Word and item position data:
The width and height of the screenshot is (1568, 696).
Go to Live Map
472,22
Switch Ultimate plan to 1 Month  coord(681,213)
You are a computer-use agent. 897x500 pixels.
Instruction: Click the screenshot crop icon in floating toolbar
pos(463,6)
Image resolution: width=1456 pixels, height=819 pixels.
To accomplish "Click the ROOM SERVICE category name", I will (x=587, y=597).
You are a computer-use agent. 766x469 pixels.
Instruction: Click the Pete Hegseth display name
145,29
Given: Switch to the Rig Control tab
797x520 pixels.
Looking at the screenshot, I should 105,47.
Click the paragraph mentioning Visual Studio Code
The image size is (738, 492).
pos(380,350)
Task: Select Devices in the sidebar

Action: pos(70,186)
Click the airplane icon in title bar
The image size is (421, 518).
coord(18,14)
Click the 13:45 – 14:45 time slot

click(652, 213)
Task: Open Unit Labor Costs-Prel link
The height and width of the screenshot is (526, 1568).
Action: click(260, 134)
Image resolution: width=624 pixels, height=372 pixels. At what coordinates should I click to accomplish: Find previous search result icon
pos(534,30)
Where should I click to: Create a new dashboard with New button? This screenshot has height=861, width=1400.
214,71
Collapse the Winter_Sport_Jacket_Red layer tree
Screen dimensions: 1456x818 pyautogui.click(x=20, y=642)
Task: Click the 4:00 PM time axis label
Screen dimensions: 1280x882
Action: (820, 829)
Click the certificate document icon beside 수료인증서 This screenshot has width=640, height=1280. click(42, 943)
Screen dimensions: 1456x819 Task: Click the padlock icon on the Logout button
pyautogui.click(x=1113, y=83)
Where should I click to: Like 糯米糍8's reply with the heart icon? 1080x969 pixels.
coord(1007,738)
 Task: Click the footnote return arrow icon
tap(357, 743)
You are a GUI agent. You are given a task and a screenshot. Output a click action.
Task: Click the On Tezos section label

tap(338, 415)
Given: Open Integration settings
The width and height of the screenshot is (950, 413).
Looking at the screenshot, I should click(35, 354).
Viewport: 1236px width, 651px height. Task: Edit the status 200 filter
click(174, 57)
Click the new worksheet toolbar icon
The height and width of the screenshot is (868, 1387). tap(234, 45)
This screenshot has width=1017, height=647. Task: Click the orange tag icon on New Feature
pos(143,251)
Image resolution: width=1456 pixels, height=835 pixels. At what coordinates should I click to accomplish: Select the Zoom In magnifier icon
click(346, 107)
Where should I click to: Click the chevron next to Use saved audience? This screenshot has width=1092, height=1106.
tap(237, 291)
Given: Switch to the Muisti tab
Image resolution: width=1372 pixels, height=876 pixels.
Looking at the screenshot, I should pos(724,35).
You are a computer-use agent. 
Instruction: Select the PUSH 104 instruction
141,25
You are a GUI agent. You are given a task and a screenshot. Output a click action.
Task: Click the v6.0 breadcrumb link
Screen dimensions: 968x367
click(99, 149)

- _Description of the task_
In the listing above, substitute "Where do I click to" for every "Where should I click to" and leave everything else unchanged.

- _Complete output_
The width and height of the screenshot is (1568, 696).
Go to Live Map
472,22
Switch Ultimate plan to 1 Month  coord(681,213)
You are a computer-use agent. 897x500 pixels.
Instruction: Click the screenshot crop icon in floating toolbar
pos(463,6)
Image resolution: width=1456 pixels, height=819 pixels.
To accomplish "Click the ROOM SERVICE category name", I will (x=587, y=597).
You are a computer-use agent. 766x469 pixels.
Instruction: Click the Pete Hegseth display name
145,29
Given: Switch to the Rig Control tab
797x520 pixels.
Looking at the screenshot, I should 105,47.
Click the paragraph mentioning Visual Studio Code
The image size is (738, 492).
pos(380,350)
Task: Select Devices in the sidebar

Action: pos(70,186)
Click the airplane icon in title bar
The image size is (421, 518).
coord(18,14)
Click the 13:45 – 14:45 time slot

click(652, 213)
Task: Open Unit Labor Costs-Prel link
The height and width of the screenshot is (526, 1568).
Action: click(260, 134)
Image resolution: width=624 pixels, height=372 pixels. At what coordinates should I click to accomplish: Find previous search result icon
pos(534,30)
Where do I click to: Create a new dashboard with New button? This screenshot has height=861, width=1400.
214,71
Collapse the Winter_Sport_Jacket_Red layer tree
Screen dimensions: 1456x818 pyautogui.click(x=20, y=642)
Task: Click the 4:00 PM time axis label
Screen dimensions: 1280x882
Action: (820, 829)
Click the certificate document icon beside 수료인증서 This screenshot has width=640, height=1280. click(42, 943)
Screen dimensions: 1456x819 Task: Click the padlock icon on the Logout button
pyautogui.click(x=1113, y=83)
Where do I click to: Like 糯米糍8's reply with the heart icon? 1080x969 pixels.
coord(1007,738)
 Task: Click the footnote return arrow icon
tap(357, 743)
You are a GUI agent. You are given a task and a screenshot. Output a click action.
Task: Click the On Tezos section label

tap(338, 415)
Given: Open Integration settings
The width and height of the screenshot is (950, 413).
Looking at the screenshot, I should click(35, 354).
Viewport: 1236px width, 651px height. Task: Edit the status 200 filter
click(174, 57)
Click the new worksheet toolbar icon
The height and width of the screenshot is (868, 1387). tap(234, 45)
This screenshot has width=1017, height=647. Task: Click the orange tag icon on New Feature
pos(143,251)
Image resolution: width=1456 pixels, height=835 pixels. At what coordinates should I click to accomplish: Select the Zoom In magnifier icon
click(346, 107)
Where do I click to: Click the chevron next to Use saved audience? This screenshot has width=1092, height=1106.
tap(237, 291)
Given: Switch to the Muisti tab
Image resolution: width=1372 pixels, height=876 pixels.
Looking at the screenshot, I should pos(724,35).
You are a computer-use agent. 
Instruction: Select the PUSH 104 instruction
141,25
You are a GUI agent. You are given a task and a screenshot. Output a click action.
Task: Click the v6.0 breadcrumb link
Screen dimensions: 968x367
click(99, 149)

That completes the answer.